**Written request**
Swap "Select" for "Choose" in part of the listing below, leaving everything else unchanged. Begin at the line that has "Task: Select the Any source radio option", stop after the line that has "Action: tap(294, 196)", and omit the pictures from your answer.

** start Records for the exercise **

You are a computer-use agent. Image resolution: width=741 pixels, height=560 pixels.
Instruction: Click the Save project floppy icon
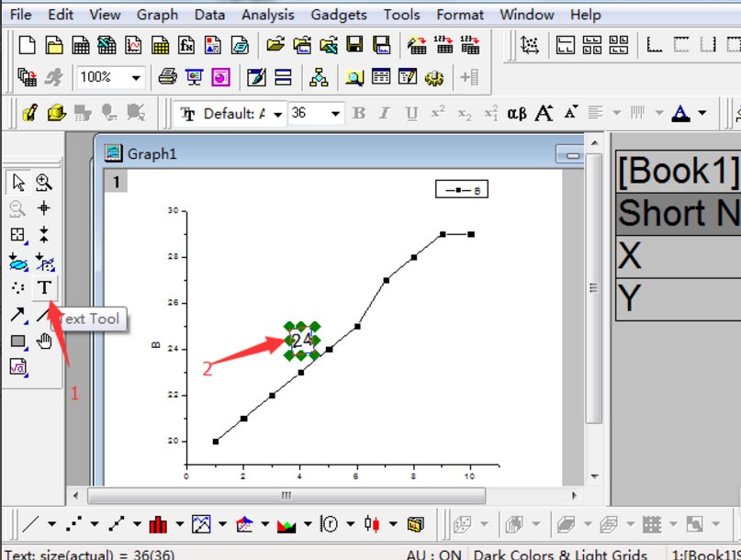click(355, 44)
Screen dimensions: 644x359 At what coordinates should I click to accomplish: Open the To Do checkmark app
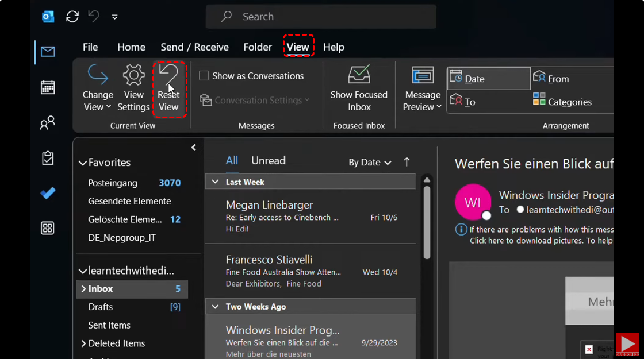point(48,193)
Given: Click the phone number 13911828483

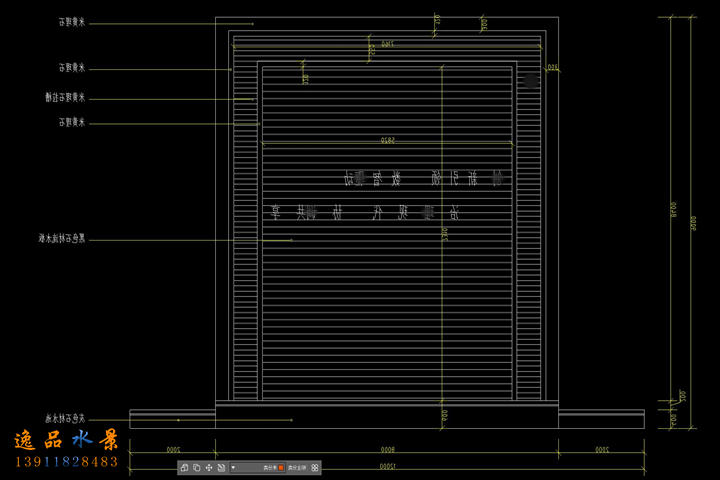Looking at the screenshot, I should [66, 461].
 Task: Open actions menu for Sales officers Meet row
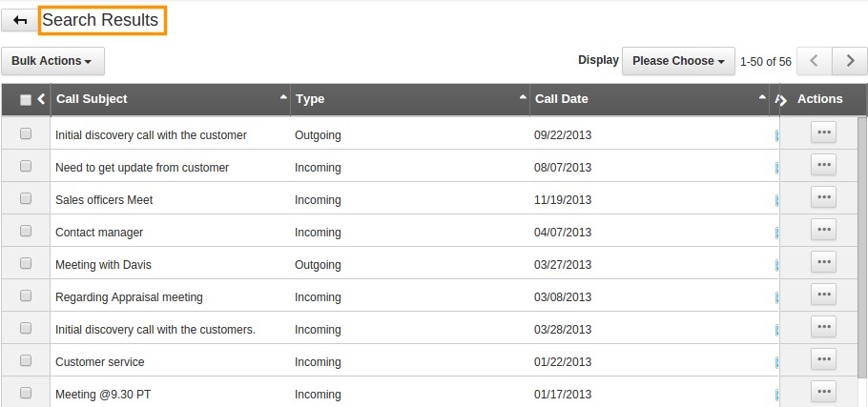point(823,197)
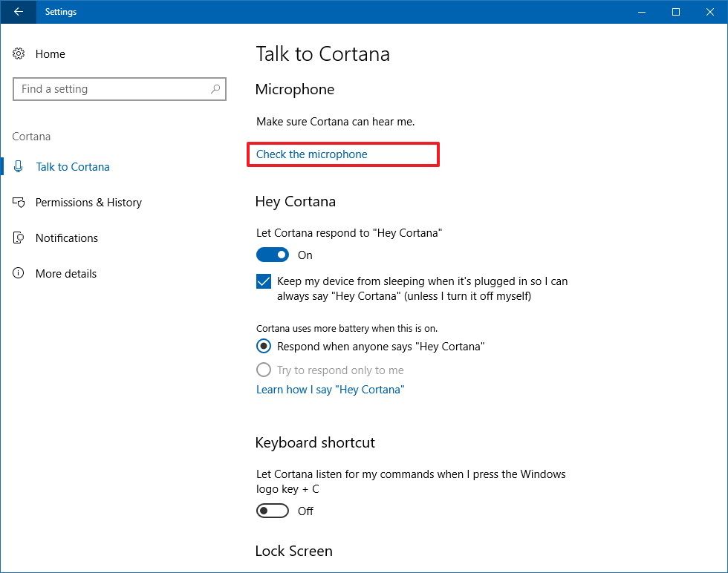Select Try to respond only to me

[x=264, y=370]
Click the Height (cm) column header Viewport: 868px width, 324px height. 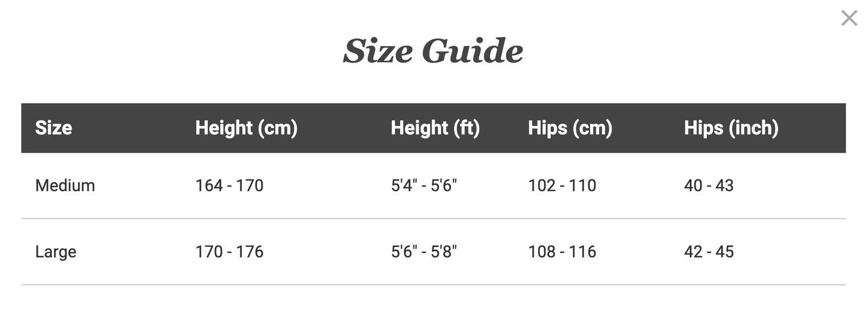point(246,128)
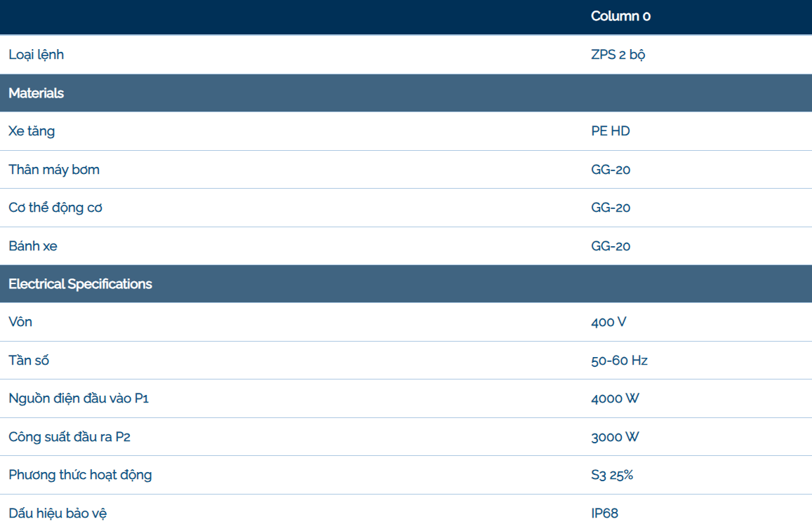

** end Records for the exercise **
** start Records for the exercise **

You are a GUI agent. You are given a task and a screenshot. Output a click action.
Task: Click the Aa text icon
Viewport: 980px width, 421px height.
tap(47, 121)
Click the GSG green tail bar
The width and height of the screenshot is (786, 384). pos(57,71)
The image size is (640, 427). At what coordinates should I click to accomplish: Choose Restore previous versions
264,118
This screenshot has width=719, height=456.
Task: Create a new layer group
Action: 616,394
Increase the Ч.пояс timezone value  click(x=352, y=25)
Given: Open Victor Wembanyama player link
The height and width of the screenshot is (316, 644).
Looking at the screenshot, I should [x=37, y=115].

** end Records for the exercise **
** start Records for the exercise **

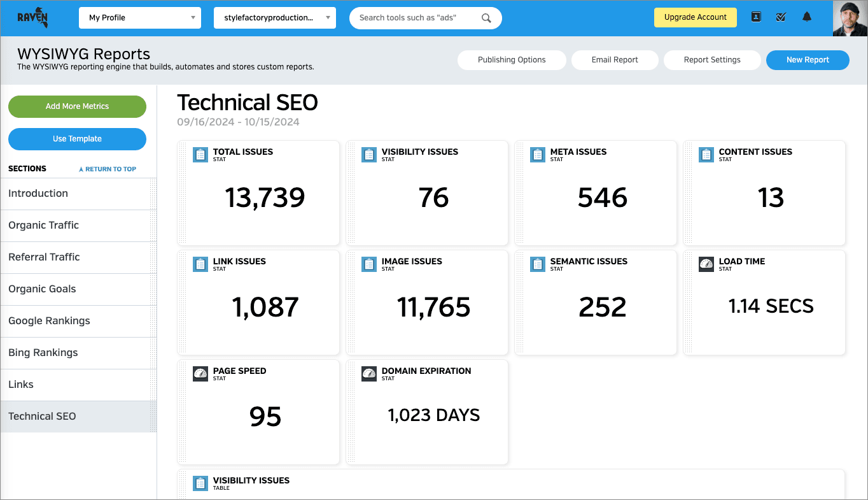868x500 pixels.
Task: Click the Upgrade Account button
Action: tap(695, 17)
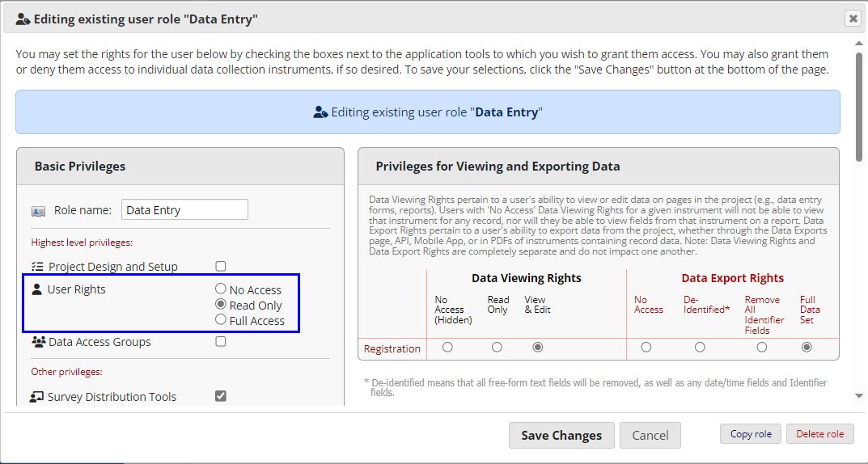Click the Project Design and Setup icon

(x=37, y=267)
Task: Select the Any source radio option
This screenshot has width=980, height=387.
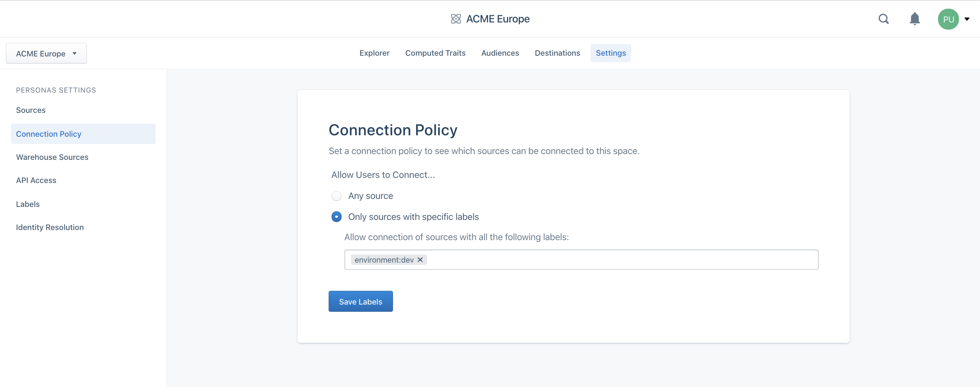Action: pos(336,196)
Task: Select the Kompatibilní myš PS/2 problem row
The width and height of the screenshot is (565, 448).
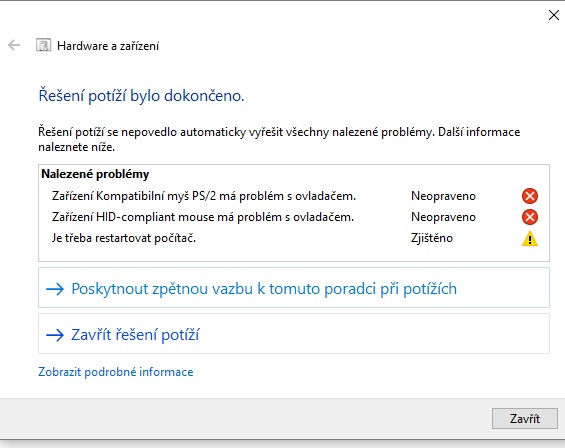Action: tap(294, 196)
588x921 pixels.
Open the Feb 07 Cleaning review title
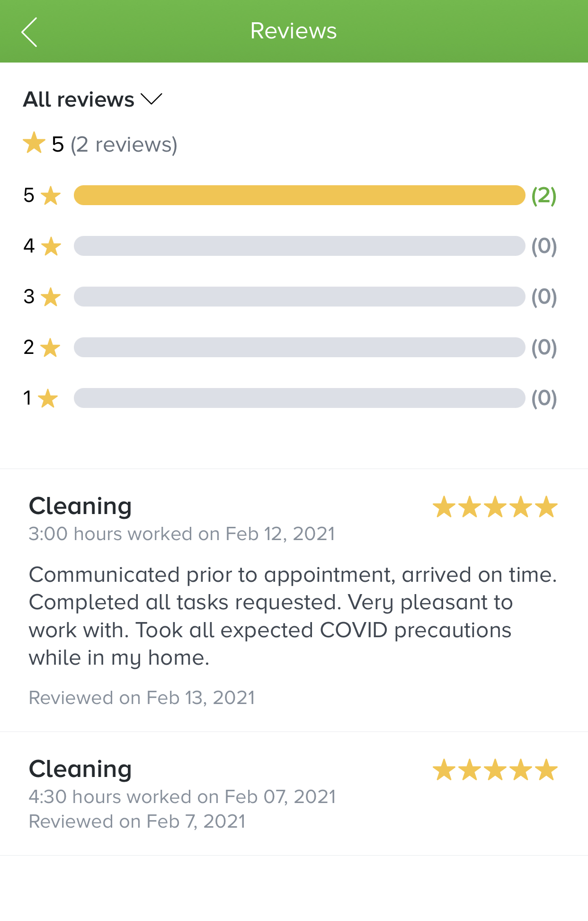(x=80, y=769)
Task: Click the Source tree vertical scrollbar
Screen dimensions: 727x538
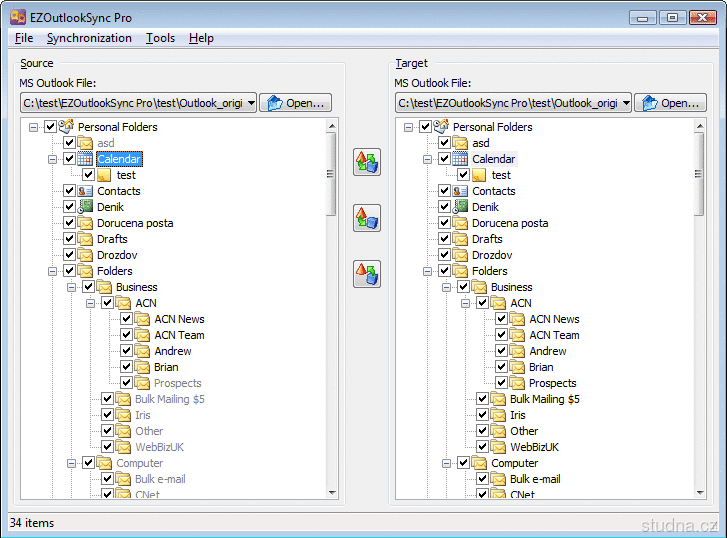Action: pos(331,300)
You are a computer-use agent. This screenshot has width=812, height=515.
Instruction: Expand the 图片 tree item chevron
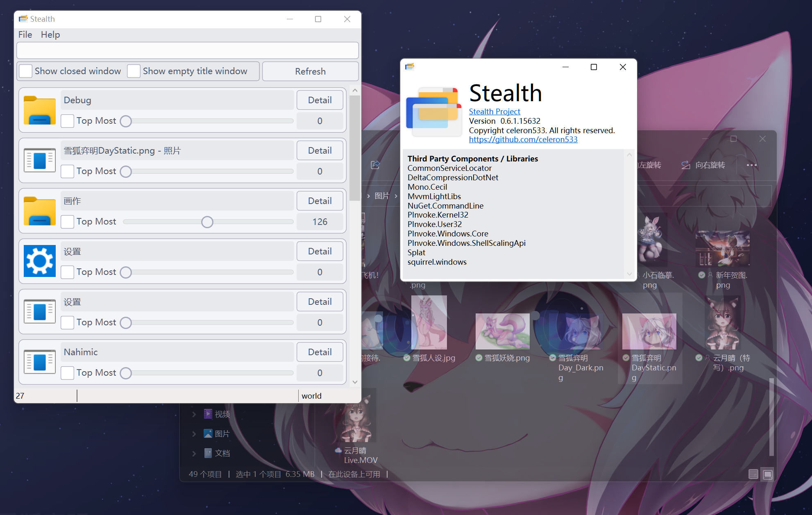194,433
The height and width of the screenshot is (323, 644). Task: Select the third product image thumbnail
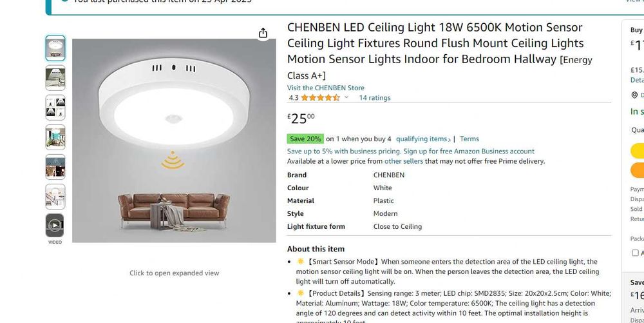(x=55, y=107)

** end Records for the exercise **

**Output for this task**
Task: Choose the Any source radio option
This screenshot has width=980, height=387.
Action: pos(336,196)
Task: Choose the Kompatibilní myš PS/2 problem row
The width and height of the screenshot is (565, 448).
Action: tap(294, 196)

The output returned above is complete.